### What you are asked to do
Convert the records from the line containing "Task: Click the Быстряков" through the line containing "[x=31, y=13]", both included, into a JSON list of strings with one string per line and blank lines omitted.

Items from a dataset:
[START]
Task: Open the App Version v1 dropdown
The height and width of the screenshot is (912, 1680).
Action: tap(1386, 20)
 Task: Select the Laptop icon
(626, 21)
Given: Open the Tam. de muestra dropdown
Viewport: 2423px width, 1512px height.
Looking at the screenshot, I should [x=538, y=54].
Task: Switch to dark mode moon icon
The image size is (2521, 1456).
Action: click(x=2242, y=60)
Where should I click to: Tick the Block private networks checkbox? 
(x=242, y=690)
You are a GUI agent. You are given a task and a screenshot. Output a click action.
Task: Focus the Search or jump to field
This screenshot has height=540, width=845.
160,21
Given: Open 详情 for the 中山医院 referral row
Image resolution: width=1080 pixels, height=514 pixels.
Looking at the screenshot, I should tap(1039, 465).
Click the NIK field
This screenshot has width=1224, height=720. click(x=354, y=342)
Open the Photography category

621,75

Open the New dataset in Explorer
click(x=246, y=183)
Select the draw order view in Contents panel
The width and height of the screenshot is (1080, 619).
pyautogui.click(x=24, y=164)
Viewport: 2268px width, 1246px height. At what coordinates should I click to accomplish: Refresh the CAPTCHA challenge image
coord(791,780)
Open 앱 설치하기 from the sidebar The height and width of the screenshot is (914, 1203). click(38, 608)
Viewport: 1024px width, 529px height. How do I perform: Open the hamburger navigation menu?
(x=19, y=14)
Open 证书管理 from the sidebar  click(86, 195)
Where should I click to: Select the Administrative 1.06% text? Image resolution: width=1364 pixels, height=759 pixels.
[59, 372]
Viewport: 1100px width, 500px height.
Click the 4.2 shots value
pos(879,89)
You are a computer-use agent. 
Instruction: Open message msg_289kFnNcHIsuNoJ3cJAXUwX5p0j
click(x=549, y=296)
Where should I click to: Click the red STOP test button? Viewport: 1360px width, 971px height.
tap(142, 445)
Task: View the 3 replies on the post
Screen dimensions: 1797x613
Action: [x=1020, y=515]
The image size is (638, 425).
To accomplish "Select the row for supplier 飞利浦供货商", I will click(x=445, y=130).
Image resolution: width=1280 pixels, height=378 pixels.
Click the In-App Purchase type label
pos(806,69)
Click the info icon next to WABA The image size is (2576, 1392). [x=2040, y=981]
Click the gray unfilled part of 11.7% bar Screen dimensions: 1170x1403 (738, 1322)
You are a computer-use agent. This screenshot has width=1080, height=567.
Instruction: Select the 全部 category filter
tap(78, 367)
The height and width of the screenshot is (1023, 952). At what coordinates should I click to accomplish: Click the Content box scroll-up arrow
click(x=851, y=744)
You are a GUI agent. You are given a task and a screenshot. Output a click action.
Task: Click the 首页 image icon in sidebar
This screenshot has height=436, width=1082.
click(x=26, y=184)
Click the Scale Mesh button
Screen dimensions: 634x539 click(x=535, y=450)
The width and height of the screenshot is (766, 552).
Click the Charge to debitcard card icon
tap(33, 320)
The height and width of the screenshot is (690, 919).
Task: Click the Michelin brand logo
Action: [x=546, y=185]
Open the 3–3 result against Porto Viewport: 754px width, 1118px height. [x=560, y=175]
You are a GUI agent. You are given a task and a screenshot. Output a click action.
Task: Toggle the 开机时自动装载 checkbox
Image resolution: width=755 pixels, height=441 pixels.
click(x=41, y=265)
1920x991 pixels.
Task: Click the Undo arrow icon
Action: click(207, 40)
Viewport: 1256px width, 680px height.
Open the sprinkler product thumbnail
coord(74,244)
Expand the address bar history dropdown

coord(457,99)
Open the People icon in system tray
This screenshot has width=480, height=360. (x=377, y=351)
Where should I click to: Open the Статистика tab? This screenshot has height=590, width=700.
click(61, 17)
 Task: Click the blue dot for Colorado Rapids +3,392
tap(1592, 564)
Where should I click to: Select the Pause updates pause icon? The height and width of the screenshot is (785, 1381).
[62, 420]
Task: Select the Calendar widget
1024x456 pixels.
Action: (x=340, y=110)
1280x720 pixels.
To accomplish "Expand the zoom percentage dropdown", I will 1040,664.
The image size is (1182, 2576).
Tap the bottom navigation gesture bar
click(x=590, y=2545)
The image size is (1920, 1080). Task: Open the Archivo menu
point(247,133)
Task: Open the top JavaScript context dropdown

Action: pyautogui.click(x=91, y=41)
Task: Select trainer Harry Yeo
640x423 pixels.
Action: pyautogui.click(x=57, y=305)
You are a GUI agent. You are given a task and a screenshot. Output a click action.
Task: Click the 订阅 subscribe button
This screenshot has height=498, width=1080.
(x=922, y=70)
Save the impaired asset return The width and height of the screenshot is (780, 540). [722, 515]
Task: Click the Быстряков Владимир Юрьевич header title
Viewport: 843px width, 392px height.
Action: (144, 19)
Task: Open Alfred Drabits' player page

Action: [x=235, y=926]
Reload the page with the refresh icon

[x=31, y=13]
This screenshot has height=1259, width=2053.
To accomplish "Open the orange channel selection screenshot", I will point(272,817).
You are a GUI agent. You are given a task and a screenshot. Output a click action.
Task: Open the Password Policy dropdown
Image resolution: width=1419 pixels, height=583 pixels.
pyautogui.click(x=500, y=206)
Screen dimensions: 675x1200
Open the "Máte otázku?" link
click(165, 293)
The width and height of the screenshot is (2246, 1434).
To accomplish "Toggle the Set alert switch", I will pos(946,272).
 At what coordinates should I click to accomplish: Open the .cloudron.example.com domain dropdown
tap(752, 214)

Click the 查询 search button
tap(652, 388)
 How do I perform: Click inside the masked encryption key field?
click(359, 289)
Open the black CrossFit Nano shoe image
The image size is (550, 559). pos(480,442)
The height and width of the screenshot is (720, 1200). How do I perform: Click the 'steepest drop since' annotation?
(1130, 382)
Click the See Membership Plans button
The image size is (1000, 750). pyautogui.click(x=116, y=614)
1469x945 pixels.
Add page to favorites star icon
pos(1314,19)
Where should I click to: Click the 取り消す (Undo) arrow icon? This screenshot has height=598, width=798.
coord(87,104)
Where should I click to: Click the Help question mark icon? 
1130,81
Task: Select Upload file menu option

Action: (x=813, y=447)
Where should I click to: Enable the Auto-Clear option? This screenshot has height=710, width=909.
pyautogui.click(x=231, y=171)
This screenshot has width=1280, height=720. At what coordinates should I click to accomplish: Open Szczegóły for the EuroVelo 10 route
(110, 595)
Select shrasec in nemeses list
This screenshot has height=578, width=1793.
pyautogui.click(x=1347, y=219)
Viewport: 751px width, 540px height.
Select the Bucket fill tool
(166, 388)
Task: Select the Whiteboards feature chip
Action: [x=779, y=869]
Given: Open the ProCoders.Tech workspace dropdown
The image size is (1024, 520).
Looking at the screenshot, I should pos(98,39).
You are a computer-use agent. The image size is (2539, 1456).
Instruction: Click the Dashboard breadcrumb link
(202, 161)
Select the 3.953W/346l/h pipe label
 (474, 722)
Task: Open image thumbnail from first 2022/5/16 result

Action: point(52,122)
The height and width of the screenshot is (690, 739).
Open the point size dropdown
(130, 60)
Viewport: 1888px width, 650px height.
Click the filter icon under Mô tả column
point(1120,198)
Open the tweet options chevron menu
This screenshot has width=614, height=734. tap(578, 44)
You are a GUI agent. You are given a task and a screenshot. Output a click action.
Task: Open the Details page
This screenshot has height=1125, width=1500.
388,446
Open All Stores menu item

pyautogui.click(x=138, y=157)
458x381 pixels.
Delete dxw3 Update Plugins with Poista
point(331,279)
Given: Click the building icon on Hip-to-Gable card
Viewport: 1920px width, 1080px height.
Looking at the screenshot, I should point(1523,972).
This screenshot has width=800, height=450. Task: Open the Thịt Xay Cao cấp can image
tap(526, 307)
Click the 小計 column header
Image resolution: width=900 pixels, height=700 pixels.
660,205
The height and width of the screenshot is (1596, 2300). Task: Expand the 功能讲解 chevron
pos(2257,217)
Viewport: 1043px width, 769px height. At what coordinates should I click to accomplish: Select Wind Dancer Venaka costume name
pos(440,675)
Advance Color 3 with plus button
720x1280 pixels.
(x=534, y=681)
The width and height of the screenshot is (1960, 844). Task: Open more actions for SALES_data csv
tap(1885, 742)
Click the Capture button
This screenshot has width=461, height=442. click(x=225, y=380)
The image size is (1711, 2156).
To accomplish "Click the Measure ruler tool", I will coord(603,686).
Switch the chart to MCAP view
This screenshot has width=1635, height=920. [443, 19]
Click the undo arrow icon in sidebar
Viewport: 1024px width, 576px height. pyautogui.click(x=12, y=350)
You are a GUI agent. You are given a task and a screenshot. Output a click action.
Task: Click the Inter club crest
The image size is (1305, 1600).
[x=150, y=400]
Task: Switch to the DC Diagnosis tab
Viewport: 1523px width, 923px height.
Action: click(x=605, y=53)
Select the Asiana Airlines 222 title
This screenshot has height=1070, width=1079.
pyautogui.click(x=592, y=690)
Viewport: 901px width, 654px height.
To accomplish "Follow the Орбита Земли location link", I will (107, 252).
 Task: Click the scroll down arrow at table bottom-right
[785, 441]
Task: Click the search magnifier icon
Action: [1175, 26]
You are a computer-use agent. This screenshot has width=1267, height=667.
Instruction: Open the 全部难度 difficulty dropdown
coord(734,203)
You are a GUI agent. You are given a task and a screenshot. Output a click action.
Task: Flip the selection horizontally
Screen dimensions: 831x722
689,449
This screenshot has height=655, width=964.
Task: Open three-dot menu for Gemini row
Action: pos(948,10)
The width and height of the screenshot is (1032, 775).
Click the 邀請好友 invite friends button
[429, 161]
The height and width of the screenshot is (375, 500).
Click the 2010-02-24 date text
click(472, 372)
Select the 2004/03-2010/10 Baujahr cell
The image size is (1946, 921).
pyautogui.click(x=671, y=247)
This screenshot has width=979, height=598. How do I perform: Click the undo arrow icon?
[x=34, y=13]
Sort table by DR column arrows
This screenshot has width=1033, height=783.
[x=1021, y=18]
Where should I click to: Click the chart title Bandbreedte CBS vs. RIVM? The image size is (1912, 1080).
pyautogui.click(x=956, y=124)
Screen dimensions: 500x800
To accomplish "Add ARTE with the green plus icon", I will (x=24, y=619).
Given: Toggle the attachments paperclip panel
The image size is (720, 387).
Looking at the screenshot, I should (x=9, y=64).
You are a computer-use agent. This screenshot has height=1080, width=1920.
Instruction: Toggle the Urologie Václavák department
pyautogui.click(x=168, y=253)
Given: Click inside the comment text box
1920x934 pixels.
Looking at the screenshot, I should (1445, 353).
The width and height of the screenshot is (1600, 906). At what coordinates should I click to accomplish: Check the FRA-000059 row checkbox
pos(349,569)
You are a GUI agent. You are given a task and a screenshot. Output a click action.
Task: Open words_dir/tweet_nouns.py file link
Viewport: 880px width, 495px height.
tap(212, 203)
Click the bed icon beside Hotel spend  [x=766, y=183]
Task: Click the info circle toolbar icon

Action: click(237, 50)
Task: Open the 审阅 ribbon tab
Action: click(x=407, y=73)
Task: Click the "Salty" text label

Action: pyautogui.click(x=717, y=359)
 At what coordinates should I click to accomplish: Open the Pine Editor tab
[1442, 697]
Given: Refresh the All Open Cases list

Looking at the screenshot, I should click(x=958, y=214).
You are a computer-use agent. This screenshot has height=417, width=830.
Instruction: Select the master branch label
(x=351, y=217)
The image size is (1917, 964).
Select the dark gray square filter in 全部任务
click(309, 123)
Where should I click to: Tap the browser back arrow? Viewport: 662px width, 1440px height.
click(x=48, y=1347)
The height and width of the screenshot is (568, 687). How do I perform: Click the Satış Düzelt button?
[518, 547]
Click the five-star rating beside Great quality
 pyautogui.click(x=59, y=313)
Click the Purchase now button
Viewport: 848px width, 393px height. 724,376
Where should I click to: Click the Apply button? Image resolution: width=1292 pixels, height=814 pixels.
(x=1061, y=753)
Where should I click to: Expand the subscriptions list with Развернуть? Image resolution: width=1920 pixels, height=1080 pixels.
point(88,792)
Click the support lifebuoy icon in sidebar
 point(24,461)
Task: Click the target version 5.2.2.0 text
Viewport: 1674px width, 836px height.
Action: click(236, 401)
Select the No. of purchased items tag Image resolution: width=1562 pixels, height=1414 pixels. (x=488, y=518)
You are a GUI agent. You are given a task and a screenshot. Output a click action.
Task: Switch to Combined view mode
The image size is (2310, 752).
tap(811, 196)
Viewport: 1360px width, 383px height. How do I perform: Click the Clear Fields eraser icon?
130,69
[END]
### Response to the task
[
  "Task: Click the Быстряков Владимир Юрьевич header title",
  "Viewport: 843px width, 392px height.",
  "Action: (144, 19)",
  "Task: Open Alfred Drabits' player page",
  "Action: [x=235, y=926]",
  "Reload the page with the refresh icon",
  "[x=31, y=13]"
]